Covid e crisi demografica: popolazione italiana sotto quota 60 milioni
È bene ricordare che il dato di cui si parla è la popolazione residente, che comprende sia i cittadini italiani sia gli stranieri registrati dalle anagrafi dei Comuni. Sul piano storico i 50 milioni di abitanti erano stati raggiunti nel 1959, poi la popolazione ha continuato a crescere sospinta prima dagli effetti del boom demografico e dall’allungamento della vita media legato al benessere e ai progressi della medicina, poi in una certa misura anche dall’immigrazione. I 60 milioni sono stati raggiunti a fine 2013; ma essenzialmente grazie ad una revisione straordinaria originata dal censimento di due anni prima, che da sola ha aggiunto oltre un milioni di abitanti. Il picco è stato toccato a inizio 2015 (60,8 milioni) e da allora è iniziata una discesa piuttosto visibile, in controtendenza rispetto al resto d’Europa almeno fino alle soglie dell’era Covid: tra il 2015 e il 2019 (i dati sono relativi al primo gennaio) il nostro Paese ha fatto registrare un calo di oltre 400 mila residenti, mentre in Spagna e in Francia sono cresciuti di circa mezzo milione e in Germania addirittura di quasi due milioni con l’ondata migratoria di metà decennio. La diminuzione della popolazione italiana non è uniforme, ma concentrata nel Mezzogiorno e nelle aree interne.
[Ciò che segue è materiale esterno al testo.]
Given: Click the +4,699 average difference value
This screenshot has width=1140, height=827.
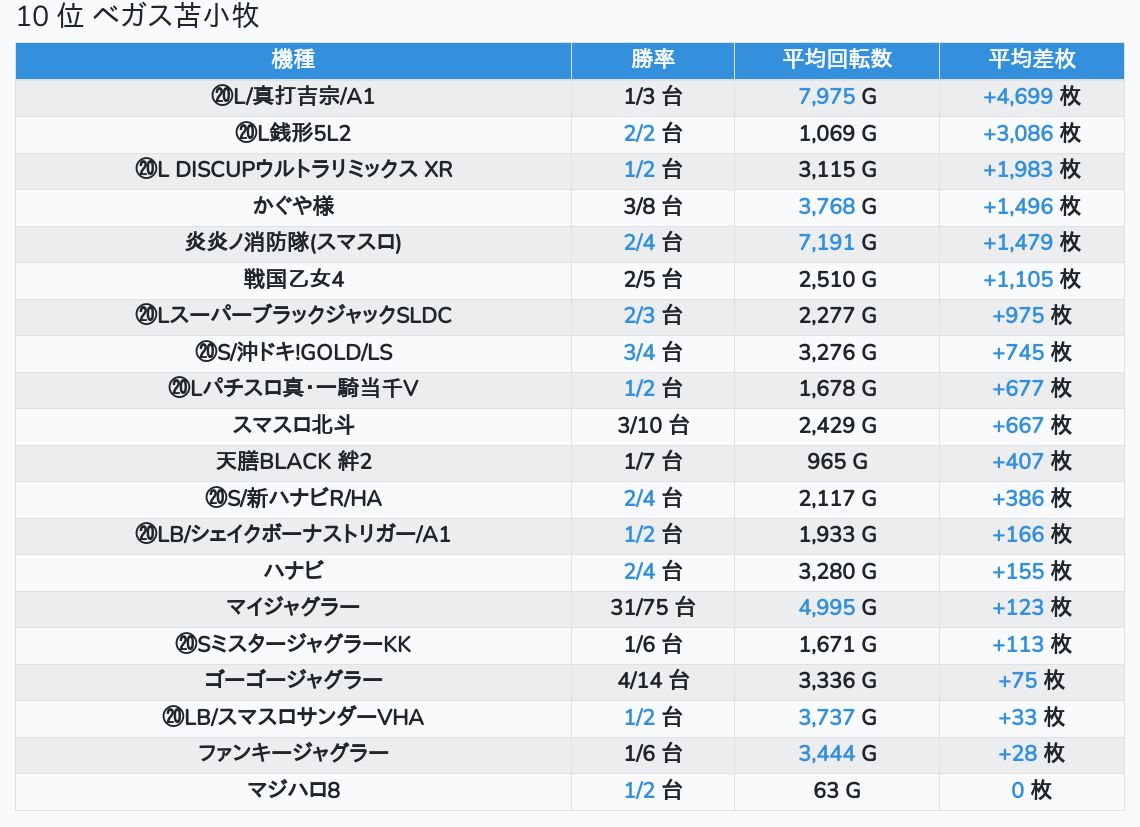Looking at the screenshot, I should [x=1018, y=97].
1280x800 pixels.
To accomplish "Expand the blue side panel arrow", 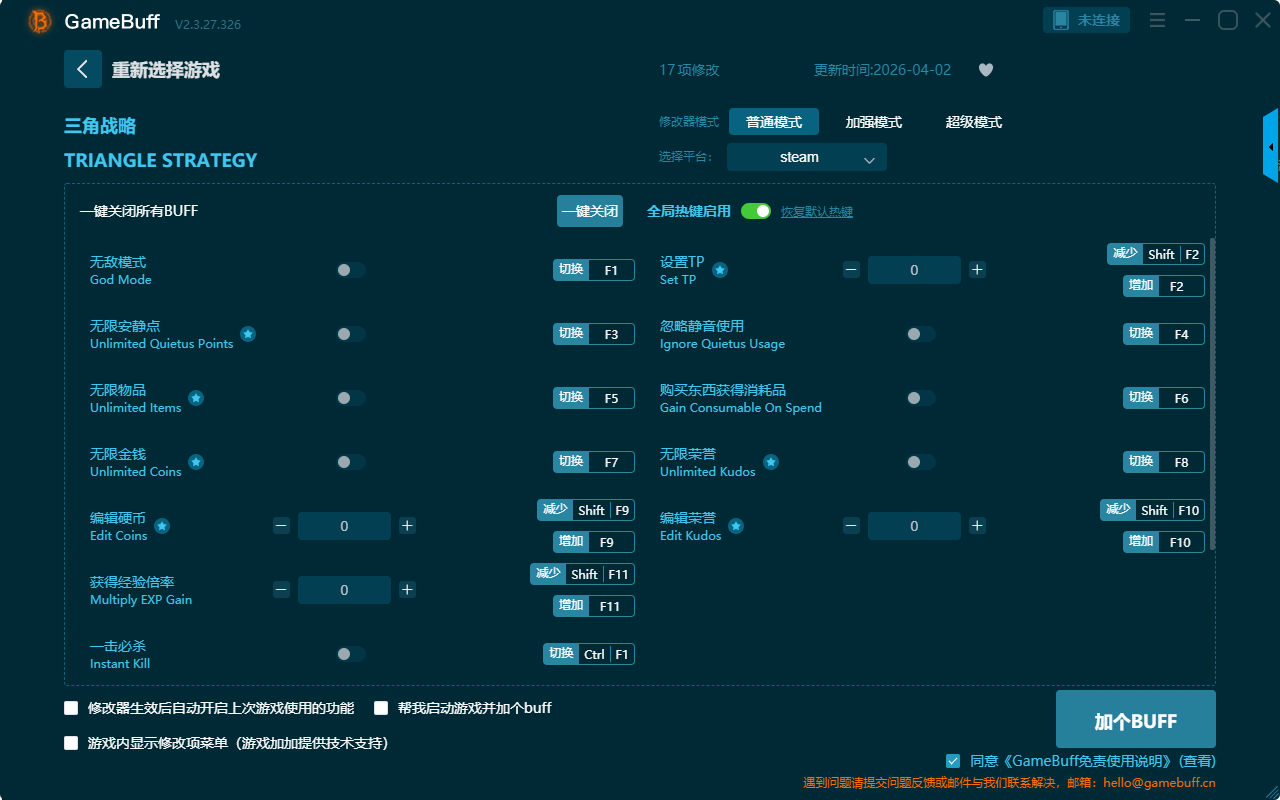I will (x=1271, y=147).
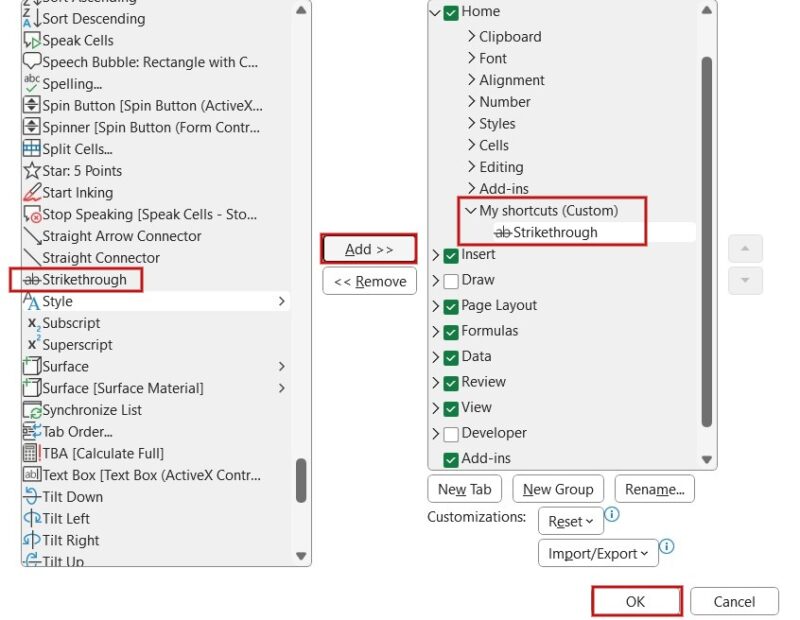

Come detto, l’intensità del fenomeno è aumentata negli ultimi mesi. A fine 2019 i residenti erano 60.244.639: in otto mesi c’è stato un crollo di oltre 250 mila unità, di cui oltre la metà nel periodo che va dal primo marzo al 31 maggio di quest’anno. All’effetto del saldo naturale, ovvero la differenza (negativa) tra nati e morti, si è aggiunto in una certa misura quello migratorio con l’estero, che a marzo e a aprile è stato negativo – seppur di poco – mentre nel recente passato compensava almeno parzialmente l’andamento di nascite e decessi. L’accelerazione in corso è resa più evidente dal confronto con le previsioni demografiche elaborate dallo stesso istituto di statistica.
Le più recenti sono quelle con base primo gennaio 2018, che arrivano fino al 2065: nello scenario mediano evidenziano una riduzione inizialmente molto lenta dei residenti, che fino al 2030 si manterrebbero al di sopra dei 60 milioni: livello che invece come abbiamo visto è già stato sfondato. Il declino sarebbe poi destinato ad accelerare, spingendo giù la popolazione a 58,7 milioni nel 2045 e a 53,8 nel 2065. Naturalmente è difficile catturare con gli elementi disponibili oggi dinamiche che si svilupperanno nei prossimi decenni. Quel che è certo è che – al di là della pandemia e dei cambiamenti che potrà portare – non sarà facile invertire la tendenza negativa della natalità. Il tasso di fecondità (numero medio di figli per donna) ha raggiunto il valore molto basso di 1,29; ma ancora di più incide in negativo l’assottigliamento delle donne in età fertile, il cui numero tra il 2008 e il 2020 si è ridotto di 1,3 milioni. È l’eredità del crollo delle nascite iniziato alla metà degli anni Settanta e terminato (ma solo temporaneamente) circa vent’anni dopo.